Menurutnya, capaian tersebut merupakan hasil kerja keras seluruh insan PT PLN (Persero) UIP Nusra dan menjadi modal penting untuk menghadapi tantangan yang semakin besar pada Semester II.
“Kami menyampaikan terima kasih kepada seluruh insan PLN UIP Nusra atas kerja keras dan kolaborasi yang telah menghasilkan capaian kinerja di atas target. Ke depan, fokus utama kami adalah menyelesaikan proyek-proyek strategis seperti PLTU Lombok FTP-2 Sambelia, SUTT 150 kV Panaf-Naibonat, serta Gardu Induk Naibonat agar dapat beroperasi sesuai target dan semakin memperkuat sistem kelistrikan di Nusa Tenggara,” ujar Manurung.
Ia menambahkan, berbagai langkah percepatan terus dilakukan, termasuk memperkuat koordinasi dengan kontraktor dan pemangku kepentingan agar pelaksanaan proyek berjalan lebih efektif serta mampu mendukung pencapaian target RUPTL 2025-2034.
Dalam kesempatan tersebut, Direktur Manajemen Proyek dan Energi Baru Terbarukan PT PLN (Persero), Suroso Isnandar, menekankan pentingnya membangun karakter project people yang unggul serta memiliki kemampuan komunikasi, kolaborasi, dan kepemimpinan dalam menghadapi semakin besarnya tantangan pembangunan infrastruktur ketenagalistrikan.

### Data yang Diberikan:
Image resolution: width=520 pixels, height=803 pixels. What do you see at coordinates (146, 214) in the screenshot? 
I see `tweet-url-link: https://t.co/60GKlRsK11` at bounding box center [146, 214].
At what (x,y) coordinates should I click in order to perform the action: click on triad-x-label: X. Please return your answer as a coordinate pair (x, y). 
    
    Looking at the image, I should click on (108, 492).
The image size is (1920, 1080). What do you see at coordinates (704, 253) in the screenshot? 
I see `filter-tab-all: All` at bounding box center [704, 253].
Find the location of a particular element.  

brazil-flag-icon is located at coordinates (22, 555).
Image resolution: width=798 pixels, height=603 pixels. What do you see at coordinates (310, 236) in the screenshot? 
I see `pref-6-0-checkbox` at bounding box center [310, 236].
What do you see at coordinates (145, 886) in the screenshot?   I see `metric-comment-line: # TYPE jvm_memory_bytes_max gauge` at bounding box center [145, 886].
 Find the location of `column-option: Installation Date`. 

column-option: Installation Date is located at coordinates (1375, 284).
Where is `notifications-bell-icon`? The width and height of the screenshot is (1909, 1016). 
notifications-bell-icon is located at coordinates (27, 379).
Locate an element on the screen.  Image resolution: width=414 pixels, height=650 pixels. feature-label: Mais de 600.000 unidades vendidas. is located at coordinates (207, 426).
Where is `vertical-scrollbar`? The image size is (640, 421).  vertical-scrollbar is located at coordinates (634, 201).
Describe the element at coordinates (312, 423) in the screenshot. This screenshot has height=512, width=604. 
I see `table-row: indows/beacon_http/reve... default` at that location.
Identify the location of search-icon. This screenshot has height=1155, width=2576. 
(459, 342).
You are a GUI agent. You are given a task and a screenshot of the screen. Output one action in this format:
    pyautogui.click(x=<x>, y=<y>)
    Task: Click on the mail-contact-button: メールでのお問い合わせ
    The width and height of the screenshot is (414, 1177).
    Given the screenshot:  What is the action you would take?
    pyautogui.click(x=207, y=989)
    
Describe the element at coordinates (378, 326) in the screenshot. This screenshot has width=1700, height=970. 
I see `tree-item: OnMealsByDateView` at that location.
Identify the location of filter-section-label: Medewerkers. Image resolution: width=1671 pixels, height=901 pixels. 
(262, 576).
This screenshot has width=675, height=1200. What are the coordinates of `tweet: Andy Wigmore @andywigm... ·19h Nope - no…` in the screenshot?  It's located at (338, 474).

### Daftar Tugas:
(A) Dalam teks tentang PLN UIP Nusra, siapa yang menjabat sebagai Direktur Manajemen Proyek dan Energi Baru Terbarukan PT PLN (Persero)?
(B) Lanjutkan teks tentang PLN UIP Nusra, dimulai setelah kalimat terakhirnya.
Baris-baris data tidak berperan dalam hal ini.

### Jawaban per Tugas:
(A) Suroso Isnandar.

(B)
“Target kita bukan sekadar memenuhi KPI, tetapi menyelesaikan setiap tantangan dengan cara yang benar. Laksanakan pekerjaan secara aman, patuh, dan berkualitas. Bangun kolaborasi, komunikasi, koordinasi, kontrol, dan konfirmasi dalam setiap proses pekerjaan. Dengan semangat tersebut, saya optimistis seluruh target RUPTL dan Program 100 GW Solar dapat kita wujudkan bersama,” kata Suroso.
Rangkaian kegiatan kemudian dilanjutkan dengan sesi Knowledge Sharing yang menghadirkan motivator Rinjana Kurniawan.
Dalam paparannya, ia mengajak seluruh peserta memperkuat semangat teamwork, membangun komunikasi yang efektif, serta menumbuhkan budaya saling percaya agar mampu menghadapi dinamika pekerjaan dan mencapai target perusahaan secara bersama-sama.